So the collective weight of the EU is greatly strengthened by UK participation in the sections regime. This also includes the institutional capacity of the EU, to which seconded British experts significantly contribute.
Another feature brought out in evidence to that inquiry is that the UK contributes considerably to the backbone—one witness described it as “the lead in the pencil”—of EU sanctions policy. We have a very important position in the development and promulgation of EU sanctions. When or if we are separated from the EU, the ability of the EU and UK to pursue common foreign policy objectives through sanctions will be reduced. Indeed, our pull-out could weaken the resolve and political will of the EU as well as its ability, since we are one of the strongest advocates of sanctions.
We would put at risk the so-called consensus bias in the EU—the way in which it creates an intention and willingness to work together in support of sanctions regimes, even when certain member states are suffering economically. A good example is the way the EU has coped with Russia’s divide-and-rule policy. The EU has managed to withstand the pressure because of its common institutional architecture, within which no doubt there can be compensation in other policies for unhappy member states that are feeling the pinch from Russian pressures. If that EU architecture is fragmented by UK exit, the outcome becomes less predictable and more vulnerable to such pressures.

──────────────────────────────

#### TASKS TO COMPLETE:
A – Reproduce the passage on EU sanctions word for word, starting at "So the collective" and ending at "experts significantly contribute.".
B – Carry on the passage on EU sanctions from its last sentence.
The data after this point has nothing to do with the passage on EU sanctions.

#### DATA ROWS:
──────────────────────────────

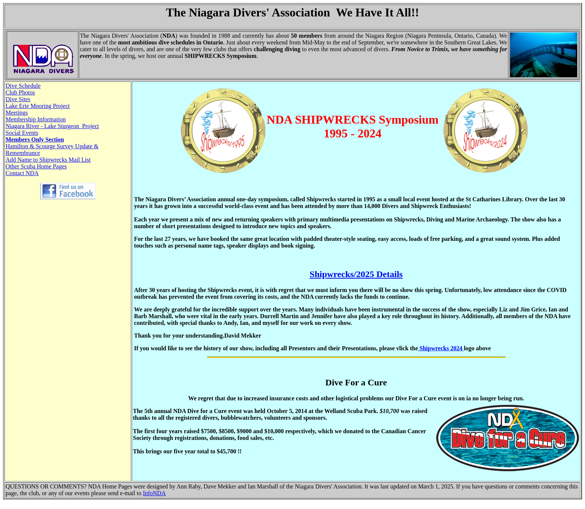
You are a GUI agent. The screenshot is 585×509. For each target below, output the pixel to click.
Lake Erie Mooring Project (38, 106)
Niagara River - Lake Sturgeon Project (52, 126)
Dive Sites (18, 99)
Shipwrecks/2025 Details (356, 274)
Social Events (22, 133)
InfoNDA (154, 493)
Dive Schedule (23, 86)
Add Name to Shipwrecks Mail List (48, 159)
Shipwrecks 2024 (441, 348)
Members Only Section (35, 139)
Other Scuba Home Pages (36, 166)
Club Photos (20, 92)
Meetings (17, 112)
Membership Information (36, 119)
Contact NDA (22, 173)
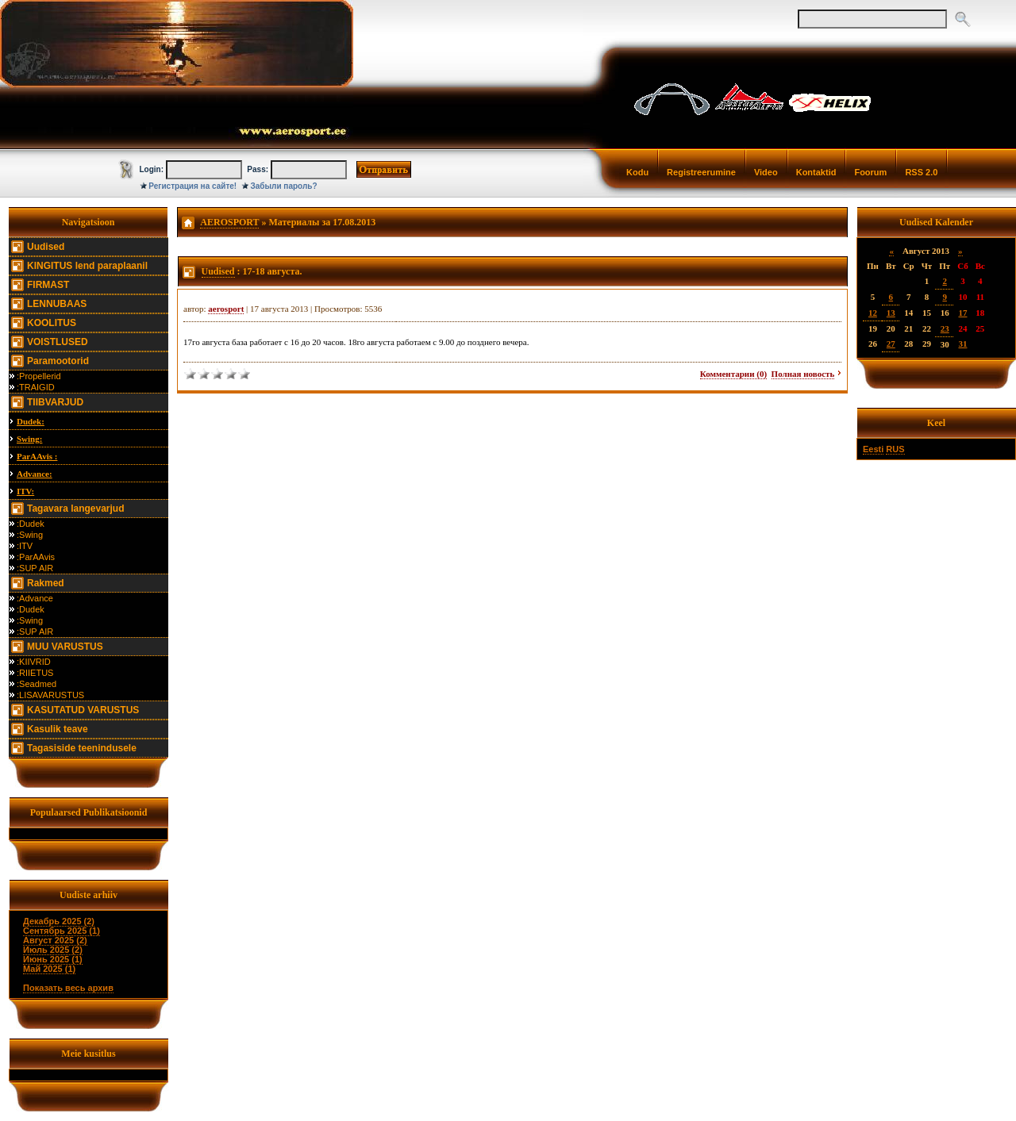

──────────────────────────────

#### SET OF ANSWERS:
A –
So the collective weight of the EU is greatly strengthened by UK participation in the sections regime. This also includes the institutional capacity of the EU, to which seconded British experts significantly contribute.

B –
On the Bill itself, I am glad to see the “reasonable grounds to suspect” standard of proof adopted, in line with the recommendation in the report from the EU Justice Sub-Committee, on which I sit. There has been some criticism in the past of due process failings in the EU sanctions regime, although there has been improvement in recent years. I was going to ask the Minister if he could highlight ways in which the Bill corrects those failings but the noble Lord, Lord Pannick, has answered the question: he says there are no ways in which the Bill improves the EU procedures. Indeed, he highlighted that in both remedy and review the Bill creates a worse situation. Could the Minister at least assure us that the administration and enforcement of UK sanctions will be well-resourced? We have seen that other enforcement areas, such as the police and trading standards, which are well away from sanctions, have been considerably weakened by cost-cutting. Will the enforcement of sanctions be protected from that?
It is asserted by some that if we get greater control we can better tailor compliance regimes to suit the needs of UK business and other affected sectors. The Minister mentioned licences for humanitarian NGOs, but there might be less laudable beneficiaries. What happens if the City of London tells the Government that it would like to see less pain than it currently gets under EU sanctions? How will the Government ensure that there is not inappropriate deregulation? At present the EU acts as a shield for national Governments who are reluctant to defend and justify their own decisions. “It was terrible; we got outvoted,” they say, when you know jolly well that the decision was taken by consensus. The UK Government running its own sanctions regime will not have that pretext and will be more exposed to lobbying at the national level. Can the Minister give us some idea of how the Government intend to exercise their new-found autonomy and flexibility and reassure those of us worried that this could mean a laxer regime?
A senior Treasury official told the EU Committee inquiry:
“We have the ambition of reducing burdens on business where we can with any additional flexibility we may have once we exit the EU”.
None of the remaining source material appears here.